◆ TASK ITEM ◆
Word for word, copy the lines from the one with "Open the 办公平台 link" to the last line of the data below, counting both, and keep every picture out.
Content starts
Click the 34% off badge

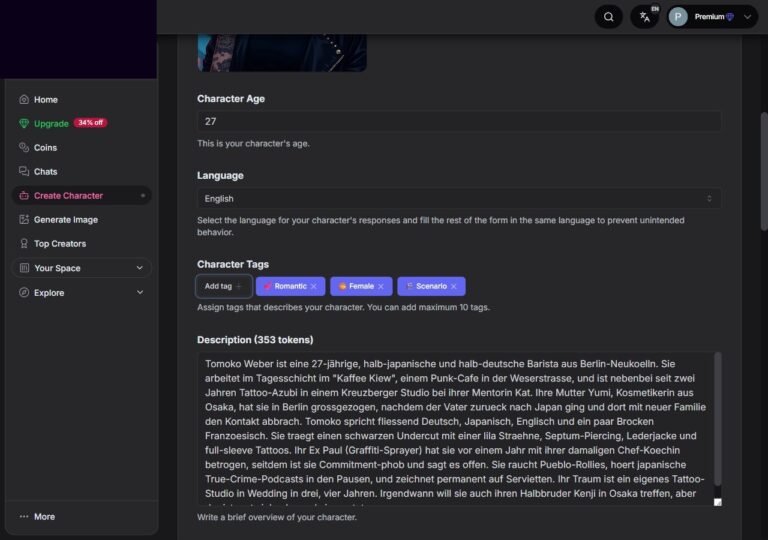pos(91,123)
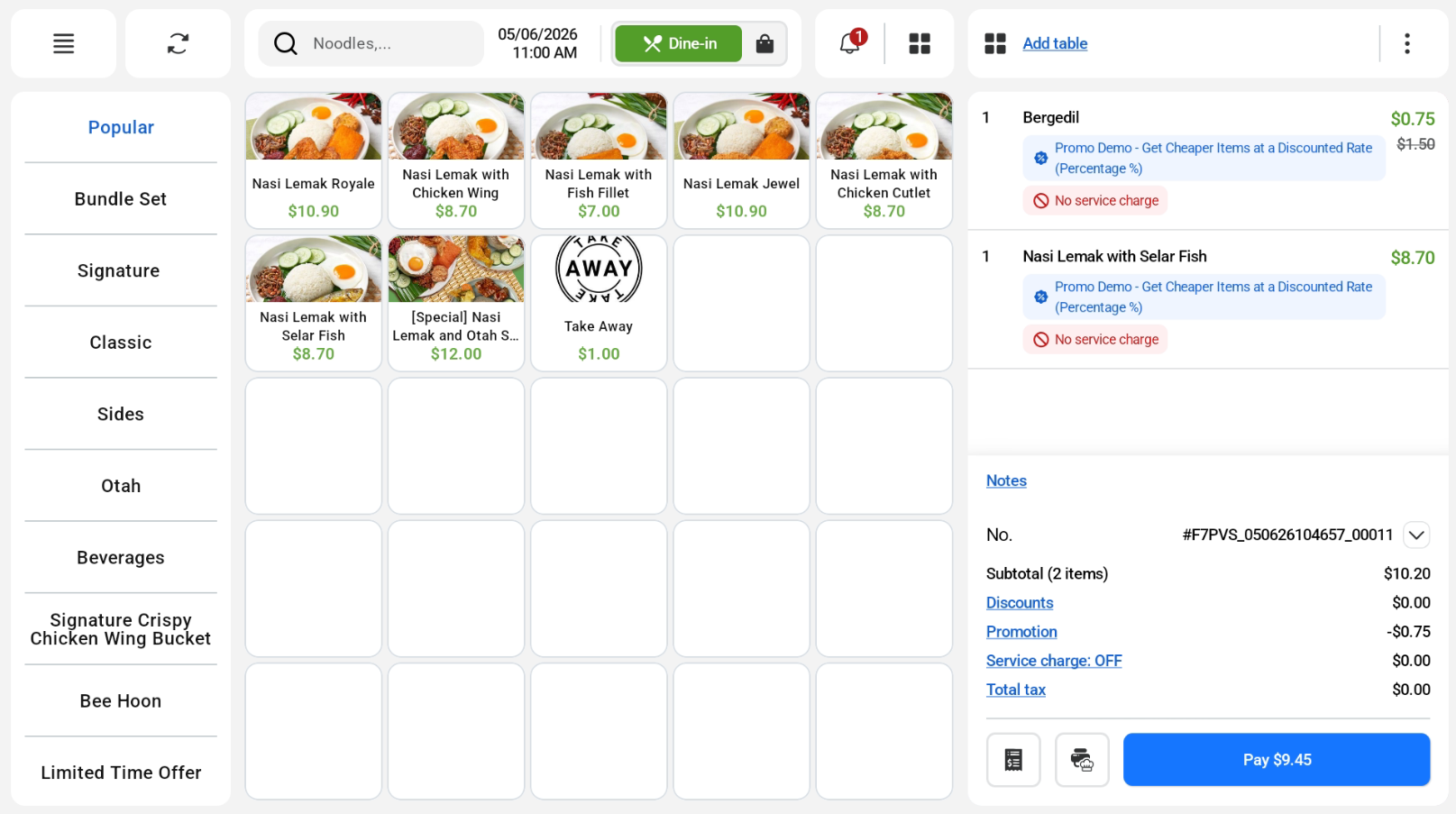Screen dimensions: 1456x814
Task: Open the hamburger menu
Action: 63,43
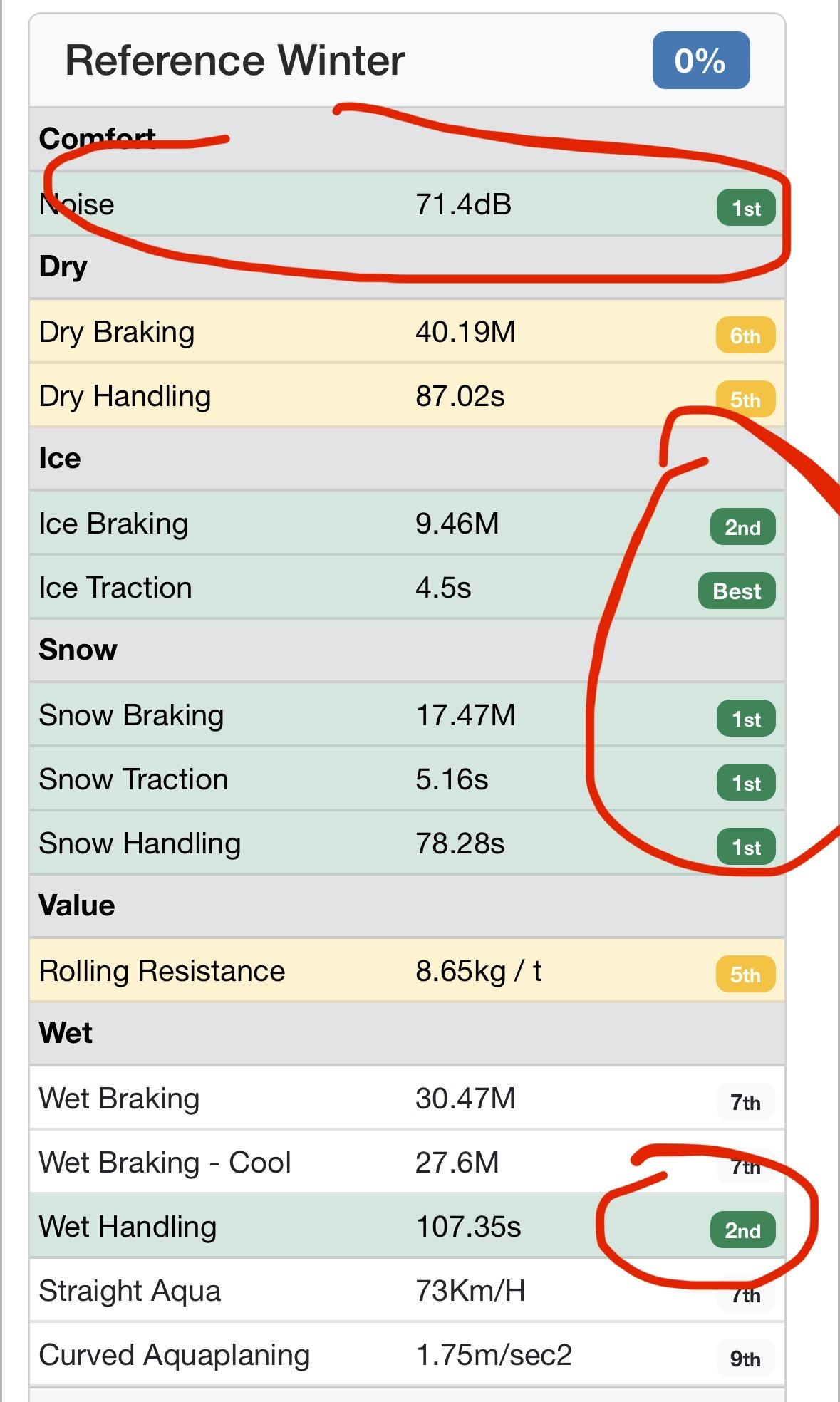The height and width of the screenshot is (1402, 840).
Task: Click the 2nd badge for Wet Handling
Action: (x=742, y=1230)
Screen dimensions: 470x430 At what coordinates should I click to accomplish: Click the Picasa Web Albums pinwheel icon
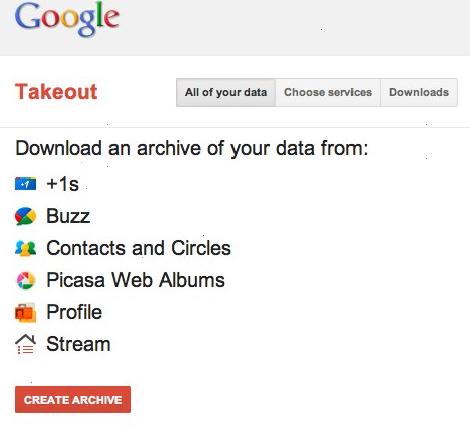[x=26, y=280]
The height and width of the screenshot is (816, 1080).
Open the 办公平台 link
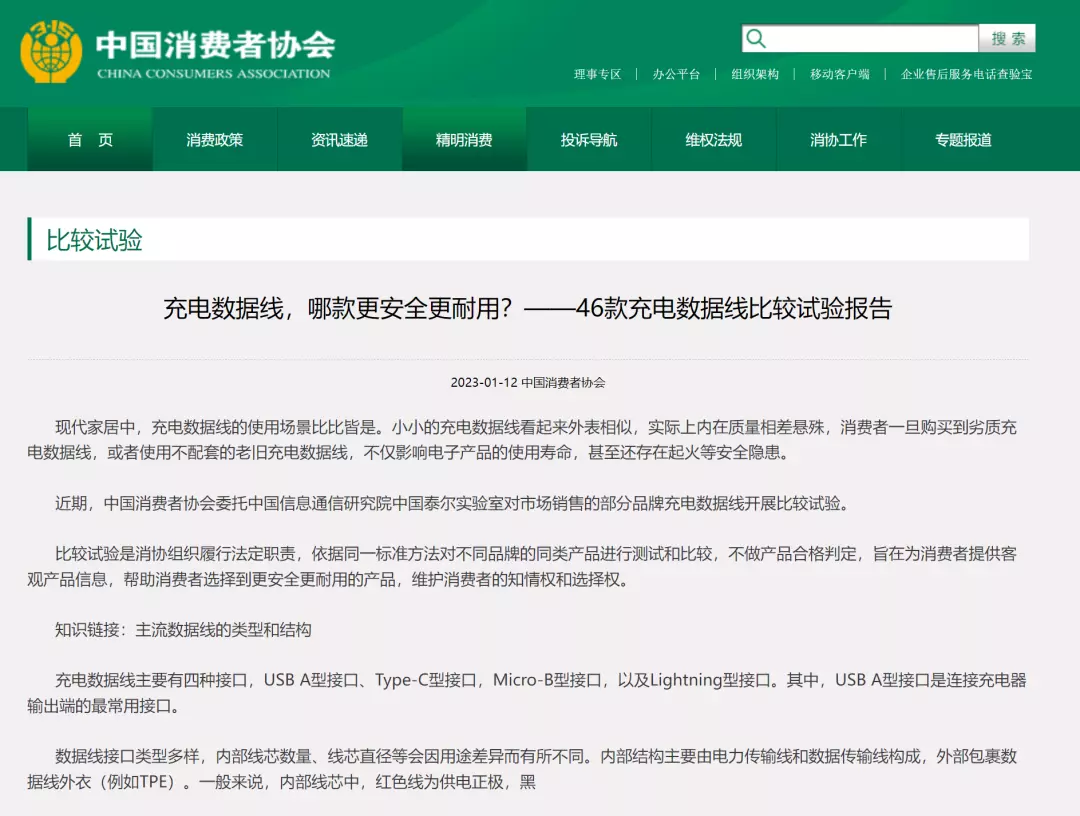click(x=676, y=74)
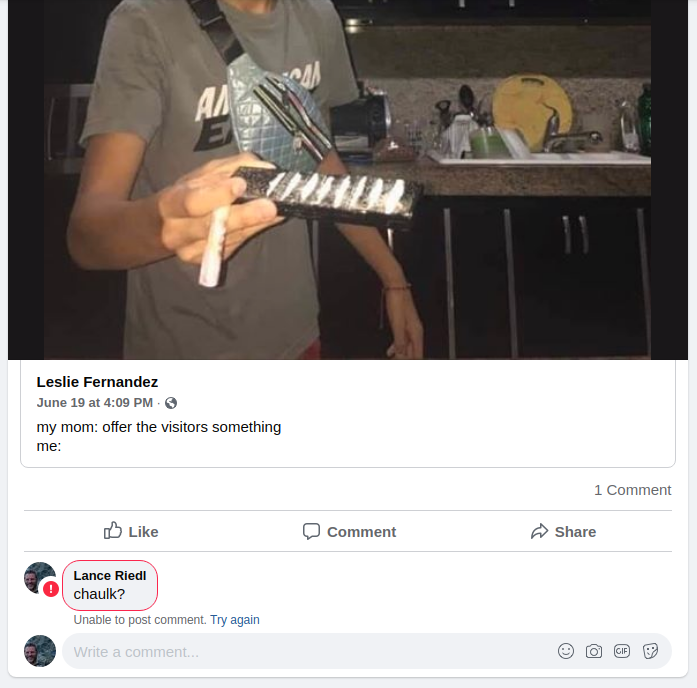Share this post using the Share arrow

[x=563, y=531]
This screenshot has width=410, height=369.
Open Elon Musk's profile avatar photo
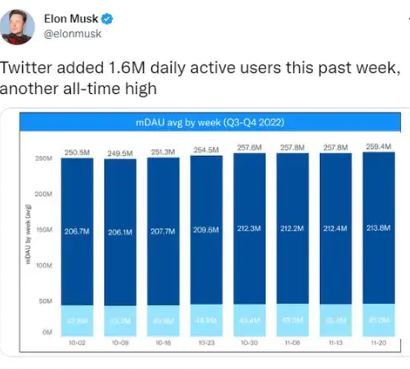click(x=17, y=27)
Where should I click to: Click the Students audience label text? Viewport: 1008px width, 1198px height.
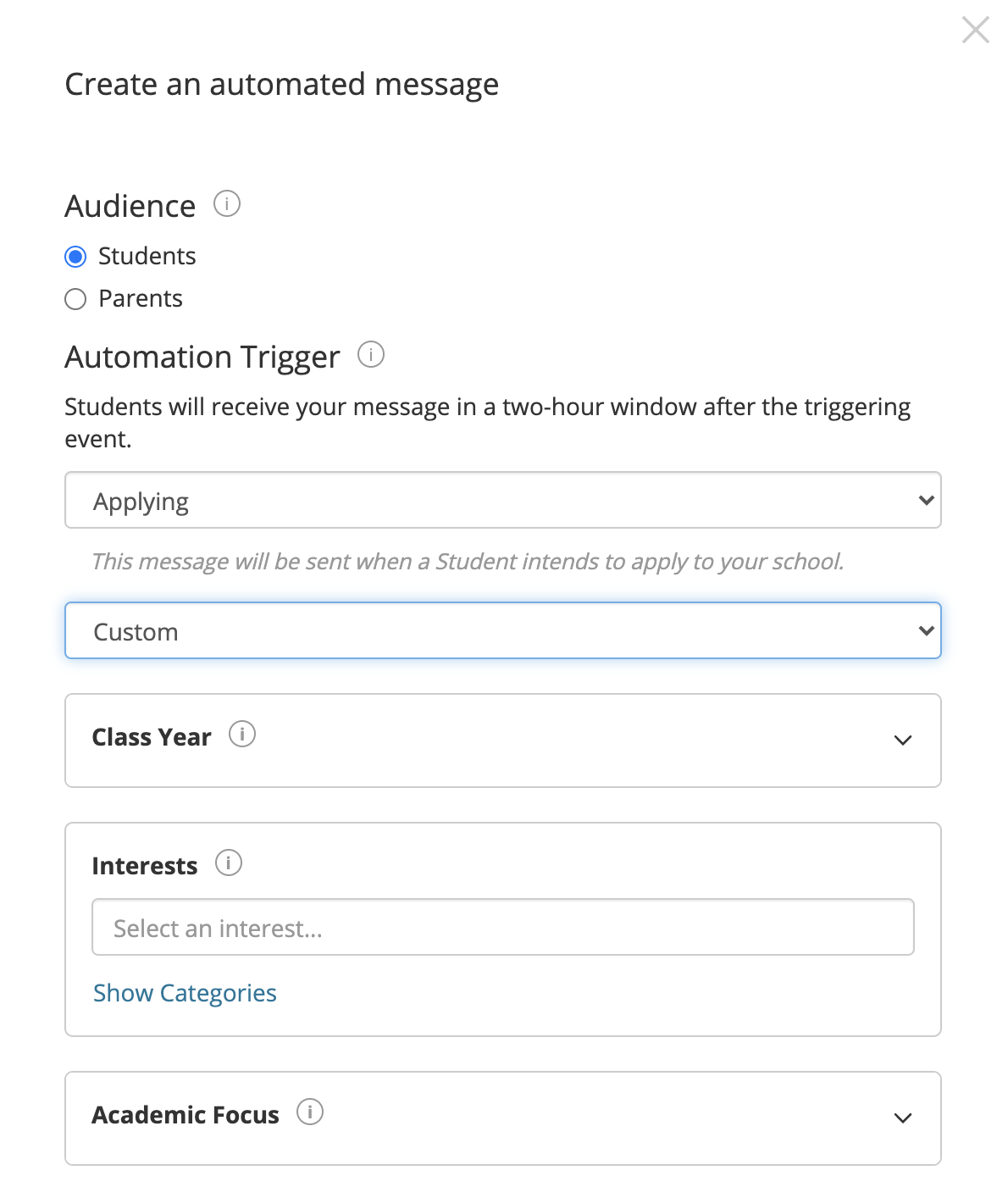[x=147, y=256]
Content ends
◆ ANSWER SECTION ◆
Open the 办公平台 link
click(x=676, y=74)
Share this post using the Share arrow

[x=563, y=531]
This screenshot has width=410, height=369.
Open Elon Musk's profile avatar photo
click(x=17, y=27)
Where should I click to: Click the Students audience label text? Viewport: 1008px width, 1198px height.
[x=147, y=256]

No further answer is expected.